NEW YORK -- Coming from all over the country, hundreds of investment bankers from financial powerhouses like J.P. Morgan gathered for dinner at the Waldorf-Astoria to discuss their shared concerns. Chief among them: The spread of investor protection laws, which they denounced as "foolish, crude and unconstitutional." Bond broker Warren S. Hayden said the laws were paternalistic and wrong in theory, arguing that they would hurt the industry by limiting the activity of securities dealers. Bank attorney Robert R. Reed called the new rules an "unwarranted" and "revolutionary" attack upon legitimate business.
That was almost 100 years ago at the inaugural meeting of the Investment Bankers Association in New York City. The group was opposed to laws passed by Kansas and other states that sought to protect investors from fraudulent sales and practices by requiring companies issuing securities to register and receive a permit before selling stocks.

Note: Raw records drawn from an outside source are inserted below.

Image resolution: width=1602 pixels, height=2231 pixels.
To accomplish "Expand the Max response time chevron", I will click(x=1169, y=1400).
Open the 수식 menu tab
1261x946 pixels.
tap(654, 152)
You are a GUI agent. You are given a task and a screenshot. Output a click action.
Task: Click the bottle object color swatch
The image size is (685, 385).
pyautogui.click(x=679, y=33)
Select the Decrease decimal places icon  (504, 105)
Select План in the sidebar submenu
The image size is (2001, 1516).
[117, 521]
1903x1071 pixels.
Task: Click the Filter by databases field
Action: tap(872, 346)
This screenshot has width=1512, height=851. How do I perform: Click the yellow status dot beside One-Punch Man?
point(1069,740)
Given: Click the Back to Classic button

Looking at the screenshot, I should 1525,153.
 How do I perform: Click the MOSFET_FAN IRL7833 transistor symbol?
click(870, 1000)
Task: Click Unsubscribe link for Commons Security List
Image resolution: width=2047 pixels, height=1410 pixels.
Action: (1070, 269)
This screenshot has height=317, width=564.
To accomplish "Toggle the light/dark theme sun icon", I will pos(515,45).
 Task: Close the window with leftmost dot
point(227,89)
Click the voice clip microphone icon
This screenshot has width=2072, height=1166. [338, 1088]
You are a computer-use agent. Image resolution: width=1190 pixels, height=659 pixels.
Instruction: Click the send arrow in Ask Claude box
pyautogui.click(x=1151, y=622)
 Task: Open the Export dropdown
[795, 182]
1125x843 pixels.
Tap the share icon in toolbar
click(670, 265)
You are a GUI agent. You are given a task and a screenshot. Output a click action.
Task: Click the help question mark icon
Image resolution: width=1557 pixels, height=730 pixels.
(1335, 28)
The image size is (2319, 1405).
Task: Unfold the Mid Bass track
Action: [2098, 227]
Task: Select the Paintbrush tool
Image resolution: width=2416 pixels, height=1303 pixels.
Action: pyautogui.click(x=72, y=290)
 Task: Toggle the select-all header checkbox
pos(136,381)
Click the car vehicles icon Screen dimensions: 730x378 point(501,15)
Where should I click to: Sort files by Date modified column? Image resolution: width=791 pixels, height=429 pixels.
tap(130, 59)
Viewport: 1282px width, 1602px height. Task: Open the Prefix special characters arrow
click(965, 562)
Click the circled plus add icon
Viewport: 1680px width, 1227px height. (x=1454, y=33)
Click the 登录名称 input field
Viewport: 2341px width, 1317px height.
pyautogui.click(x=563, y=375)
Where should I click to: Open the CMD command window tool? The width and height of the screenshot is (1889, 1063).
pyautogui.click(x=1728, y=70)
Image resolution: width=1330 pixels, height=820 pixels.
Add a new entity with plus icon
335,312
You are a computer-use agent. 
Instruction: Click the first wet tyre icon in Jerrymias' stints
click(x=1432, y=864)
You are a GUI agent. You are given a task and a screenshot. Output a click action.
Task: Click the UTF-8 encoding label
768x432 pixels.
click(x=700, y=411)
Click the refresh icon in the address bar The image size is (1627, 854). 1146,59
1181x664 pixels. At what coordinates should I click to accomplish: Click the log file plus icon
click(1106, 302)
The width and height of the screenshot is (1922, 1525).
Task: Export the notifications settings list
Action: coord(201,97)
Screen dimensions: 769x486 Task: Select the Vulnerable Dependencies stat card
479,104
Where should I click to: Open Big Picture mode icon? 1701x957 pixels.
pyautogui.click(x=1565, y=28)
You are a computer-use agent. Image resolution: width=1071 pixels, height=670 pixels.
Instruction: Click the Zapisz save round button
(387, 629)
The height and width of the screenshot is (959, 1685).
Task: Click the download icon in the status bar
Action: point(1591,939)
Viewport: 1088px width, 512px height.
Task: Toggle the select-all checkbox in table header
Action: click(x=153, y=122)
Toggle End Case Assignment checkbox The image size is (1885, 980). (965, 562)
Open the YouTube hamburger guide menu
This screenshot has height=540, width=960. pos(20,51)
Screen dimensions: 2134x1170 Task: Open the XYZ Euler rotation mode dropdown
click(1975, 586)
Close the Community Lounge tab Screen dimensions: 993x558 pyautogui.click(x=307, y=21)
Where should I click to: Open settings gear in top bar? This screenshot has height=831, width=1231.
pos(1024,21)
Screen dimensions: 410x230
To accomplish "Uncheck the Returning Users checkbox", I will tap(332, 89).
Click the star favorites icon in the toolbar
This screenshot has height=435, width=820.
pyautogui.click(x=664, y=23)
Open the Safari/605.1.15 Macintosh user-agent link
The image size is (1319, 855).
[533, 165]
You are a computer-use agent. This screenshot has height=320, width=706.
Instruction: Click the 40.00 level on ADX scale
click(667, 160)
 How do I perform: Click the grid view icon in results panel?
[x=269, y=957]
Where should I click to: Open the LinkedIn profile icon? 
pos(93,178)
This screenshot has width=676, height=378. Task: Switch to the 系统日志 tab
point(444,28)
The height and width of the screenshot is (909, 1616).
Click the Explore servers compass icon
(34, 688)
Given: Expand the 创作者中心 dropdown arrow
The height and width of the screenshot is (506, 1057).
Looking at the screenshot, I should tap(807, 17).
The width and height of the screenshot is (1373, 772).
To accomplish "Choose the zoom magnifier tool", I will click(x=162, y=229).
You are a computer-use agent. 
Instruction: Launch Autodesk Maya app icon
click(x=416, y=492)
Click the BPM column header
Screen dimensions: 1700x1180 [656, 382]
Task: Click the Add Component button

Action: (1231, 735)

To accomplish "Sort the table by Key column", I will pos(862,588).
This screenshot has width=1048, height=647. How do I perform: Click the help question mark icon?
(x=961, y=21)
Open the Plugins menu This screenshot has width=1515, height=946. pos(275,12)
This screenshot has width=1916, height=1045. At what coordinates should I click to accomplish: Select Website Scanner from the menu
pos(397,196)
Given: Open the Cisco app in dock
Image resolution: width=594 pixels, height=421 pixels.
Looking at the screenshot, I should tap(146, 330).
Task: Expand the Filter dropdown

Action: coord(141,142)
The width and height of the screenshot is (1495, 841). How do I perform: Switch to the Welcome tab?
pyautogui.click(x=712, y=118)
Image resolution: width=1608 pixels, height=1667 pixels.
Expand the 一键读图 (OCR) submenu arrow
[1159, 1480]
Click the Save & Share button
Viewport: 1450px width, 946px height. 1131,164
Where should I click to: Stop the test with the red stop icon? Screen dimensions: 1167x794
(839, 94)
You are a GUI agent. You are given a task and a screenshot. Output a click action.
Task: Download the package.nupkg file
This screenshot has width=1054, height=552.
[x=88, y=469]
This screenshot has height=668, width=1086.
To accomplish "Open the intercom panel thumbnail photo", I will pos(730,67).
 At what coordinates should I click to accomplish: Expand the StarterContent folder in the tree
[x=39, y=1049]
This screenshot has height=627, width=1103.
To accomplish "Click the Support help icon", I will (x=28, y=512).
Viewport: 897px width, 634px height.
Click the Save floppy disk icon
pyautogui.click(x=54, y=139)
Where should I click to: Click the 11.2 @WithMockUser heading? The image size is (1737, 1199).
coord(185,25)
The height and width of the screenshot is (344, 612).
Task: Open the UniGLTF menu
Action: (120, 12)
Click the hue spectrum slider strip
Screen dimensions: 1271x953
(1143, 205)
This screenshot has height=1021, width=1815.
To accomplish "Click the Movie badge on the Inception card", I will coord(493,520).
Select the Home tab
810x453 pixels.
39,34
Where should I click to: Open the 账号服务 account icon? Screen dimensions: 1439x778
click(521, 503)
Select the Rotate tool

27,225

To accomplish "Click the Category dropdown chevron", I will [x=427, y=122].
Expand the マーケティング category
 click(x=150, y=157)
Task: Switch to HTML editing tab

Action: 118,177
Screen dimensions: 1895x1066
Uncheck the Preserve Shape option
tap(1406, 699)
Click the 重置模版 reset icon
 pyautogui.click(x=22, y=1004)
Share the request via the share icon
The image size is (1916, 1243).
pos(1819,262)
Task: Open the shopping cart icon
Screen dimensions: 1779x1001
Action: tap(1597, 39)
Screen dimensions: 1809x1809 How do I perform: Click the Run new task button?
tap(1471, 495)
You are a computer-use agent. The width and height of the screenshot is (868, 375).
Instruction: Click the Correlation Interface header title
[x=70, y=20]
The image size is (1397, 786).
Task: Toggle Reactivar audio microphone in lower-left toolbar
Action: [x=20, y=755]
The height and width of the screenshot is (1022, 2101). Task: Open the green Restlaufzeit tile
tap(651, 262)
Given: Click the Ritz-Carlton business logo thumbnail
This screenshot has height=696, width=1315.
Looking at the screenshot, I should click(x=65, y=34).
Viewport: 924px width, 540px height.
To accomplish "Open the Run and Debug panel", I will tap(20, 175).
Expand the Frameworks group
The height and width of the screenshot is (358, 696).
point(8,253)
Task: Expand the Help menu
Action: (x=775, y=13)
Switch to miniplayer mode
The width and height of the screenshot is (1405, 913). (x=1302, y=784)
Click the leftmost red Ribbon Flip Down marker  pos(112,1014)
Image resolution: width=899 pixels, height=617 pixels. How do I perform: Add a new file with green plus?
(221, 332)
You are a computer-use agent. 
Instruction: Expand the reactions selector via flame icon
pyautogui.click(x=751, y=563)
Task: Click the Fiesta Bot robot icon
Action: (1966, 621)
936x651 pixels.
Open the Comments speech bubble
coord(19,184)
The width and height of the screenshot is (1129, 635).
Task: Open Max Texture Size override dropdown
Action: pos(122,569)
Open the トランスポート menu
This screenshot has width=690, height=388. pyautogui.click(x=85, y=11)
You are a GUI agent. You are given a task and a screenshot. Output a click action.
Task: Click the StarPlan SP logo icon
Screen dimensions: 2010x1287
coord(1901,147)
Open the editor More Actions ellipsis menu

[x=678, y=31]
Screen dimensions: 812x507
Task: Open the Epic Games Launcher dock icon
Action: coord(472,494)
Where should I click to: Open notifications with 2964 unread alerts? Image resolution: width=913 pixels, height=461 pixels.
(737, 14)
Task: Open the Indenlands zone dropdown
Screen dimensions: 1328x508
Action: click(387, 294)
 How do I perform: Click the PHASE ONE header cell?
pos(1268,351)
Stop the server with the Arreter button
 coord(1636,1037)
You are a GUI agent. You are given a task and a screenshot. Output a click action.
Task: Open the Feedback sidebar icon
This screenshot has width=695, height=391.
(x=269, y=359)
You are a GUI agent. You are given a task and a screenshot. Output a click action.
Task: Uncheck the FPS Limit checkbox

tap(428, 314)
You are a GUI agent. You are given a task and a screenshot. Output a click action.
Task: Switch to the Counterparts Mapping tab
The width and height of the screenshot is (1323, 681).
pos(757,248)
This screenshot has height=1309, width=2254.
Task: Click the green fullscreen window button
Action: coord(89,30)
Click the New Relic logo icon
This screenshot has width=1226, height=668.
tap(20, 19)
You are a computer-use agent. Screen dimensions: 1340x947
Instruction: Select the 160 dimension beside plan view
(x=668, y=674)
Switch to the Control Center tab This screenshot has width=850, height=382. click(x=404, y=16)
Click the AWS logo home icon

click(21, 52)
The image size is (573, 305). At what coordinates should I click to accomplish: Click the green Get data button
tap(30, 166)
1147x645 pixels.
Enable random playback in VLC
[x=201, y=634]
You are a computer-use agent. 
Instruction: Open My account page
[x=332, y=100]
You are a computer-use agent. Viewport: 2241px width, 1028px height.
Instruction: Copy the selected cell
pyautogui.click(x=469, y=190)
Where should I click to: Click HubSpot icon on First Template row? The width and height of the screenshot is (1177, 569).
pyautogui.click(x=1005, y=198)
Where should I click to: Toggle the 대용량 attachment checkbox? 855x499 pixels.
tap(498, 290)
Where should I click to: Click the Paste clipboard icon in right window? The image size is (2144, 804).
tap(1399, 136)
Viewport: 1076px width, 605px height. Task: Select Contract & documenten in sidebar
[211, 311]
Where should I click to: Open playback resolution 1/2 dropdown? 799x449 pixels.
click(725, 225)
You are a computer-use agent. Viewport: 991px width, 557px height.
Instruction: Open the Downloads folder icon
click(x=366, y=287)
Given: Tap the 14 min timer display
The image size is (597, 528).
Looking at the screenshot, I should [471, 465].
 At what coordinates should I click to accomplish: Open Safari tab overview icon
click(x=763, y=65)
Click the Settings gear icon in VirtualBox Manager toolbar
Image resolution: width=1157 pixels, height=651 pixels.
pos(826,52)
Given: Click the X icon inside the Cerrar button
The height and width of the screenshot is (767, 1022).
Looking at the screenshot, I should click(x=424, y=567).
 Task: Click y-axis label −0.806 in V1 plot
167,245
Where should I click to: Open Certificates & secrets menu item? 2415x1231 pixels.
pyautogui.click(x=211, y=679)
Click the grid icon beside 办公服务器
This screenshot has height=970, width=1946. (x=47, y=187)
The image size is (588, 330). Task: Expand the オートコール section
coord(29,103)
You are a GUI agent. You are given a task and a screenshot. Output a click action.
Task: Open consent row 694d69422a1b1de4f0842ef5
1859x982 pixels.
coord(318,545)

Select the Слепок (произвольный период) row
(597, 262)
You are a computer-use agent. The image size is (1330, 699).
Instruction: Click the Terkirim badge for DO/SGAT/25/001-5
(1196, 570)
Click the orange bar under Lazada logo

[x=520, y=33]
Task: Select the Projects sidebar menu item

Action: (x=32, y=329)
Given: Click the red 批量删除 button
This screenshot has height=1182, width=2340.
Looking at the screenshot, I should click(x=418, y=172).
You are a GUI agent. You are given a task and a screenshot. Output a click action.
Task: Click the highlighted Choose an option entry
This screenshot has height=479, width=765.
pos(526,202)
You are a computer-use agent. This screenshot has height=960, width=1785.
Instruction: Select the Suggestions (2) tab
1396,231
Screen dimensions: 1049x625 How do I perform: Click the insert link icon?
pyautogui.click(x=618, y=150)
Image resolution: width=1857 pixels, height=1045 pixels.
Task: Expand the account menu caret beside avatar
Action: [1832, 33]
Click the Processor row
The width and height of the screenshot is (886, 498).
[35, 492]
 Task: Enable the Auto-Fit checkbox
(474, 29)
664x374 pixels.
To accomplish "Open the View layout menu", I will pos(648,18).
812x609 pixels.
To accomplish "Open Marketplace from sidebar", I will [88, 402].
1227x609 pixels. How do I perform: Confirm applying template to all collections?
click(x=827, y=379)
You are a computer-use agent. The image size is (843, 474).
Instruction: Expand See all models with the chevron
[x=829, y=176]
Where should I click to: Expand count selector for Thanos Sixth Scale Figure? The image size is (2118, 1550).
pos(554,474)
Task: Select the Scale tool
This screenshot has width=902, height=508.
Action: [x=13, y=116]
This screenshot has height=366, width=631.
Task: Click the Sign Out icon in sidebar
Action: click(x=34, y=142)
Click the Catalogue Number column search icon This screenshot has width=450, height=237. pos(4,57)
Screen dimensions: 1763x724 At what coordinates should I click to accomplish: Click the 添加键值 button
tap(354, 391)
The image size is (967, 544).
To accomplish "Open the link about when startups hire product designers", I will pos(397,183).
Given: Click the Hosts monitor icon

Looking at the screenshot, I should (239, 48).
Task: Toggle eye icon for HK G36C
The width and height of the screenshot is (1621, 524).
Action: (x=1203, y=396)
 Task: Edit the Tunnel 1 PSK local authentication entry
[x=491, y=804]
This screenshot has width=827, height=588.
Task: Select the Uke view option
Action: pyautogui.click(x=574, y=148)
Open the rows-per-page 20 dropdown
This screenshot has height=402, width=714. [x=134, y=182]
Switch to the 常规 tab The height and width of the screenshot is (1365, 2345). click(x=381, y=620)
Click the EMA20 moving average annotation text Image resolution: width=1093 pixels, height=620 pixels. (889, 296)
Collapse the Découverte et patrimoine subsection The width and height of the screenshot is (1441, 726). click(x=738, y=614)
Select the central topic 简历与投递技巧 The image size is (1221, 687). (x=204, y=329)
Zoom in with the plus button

These "blue sky laws" were prompted by an epidemic of securities fraud. Hucksters, who were so dishonest that it was said they would sell "building lots in the blue sky," ripped off thousands of unsuspecting farmers in the Midwest during in the first decade of the 20th century. The laws were supported by small- and community-banks and were popular with the public.
By 1913, two years after Kansas passed the first investor protection law, 22 other states passed similar regulations. An effort to enact a federal version failed amid intense pressure by Wall Street executives, who claimed that it would have a disastrous impact on the financial services industry. Bankers magazine warned that such laws would create "a nation of fools and weaklings" by protecting people against their own mistakes.
But those predictions proved mistaken. Bank profits grew in the five years after the adoption of the most stringent blue sky laws, according to research by University of Virginia School of Law professor Paul G. Mahoney. And the big national banks that opposed the laws mushroomed in size, with average total individual deposits increasing more than 25 percent from 1914 to 1916. (But much of that can be attributed to a flood of European money amid the First World War.)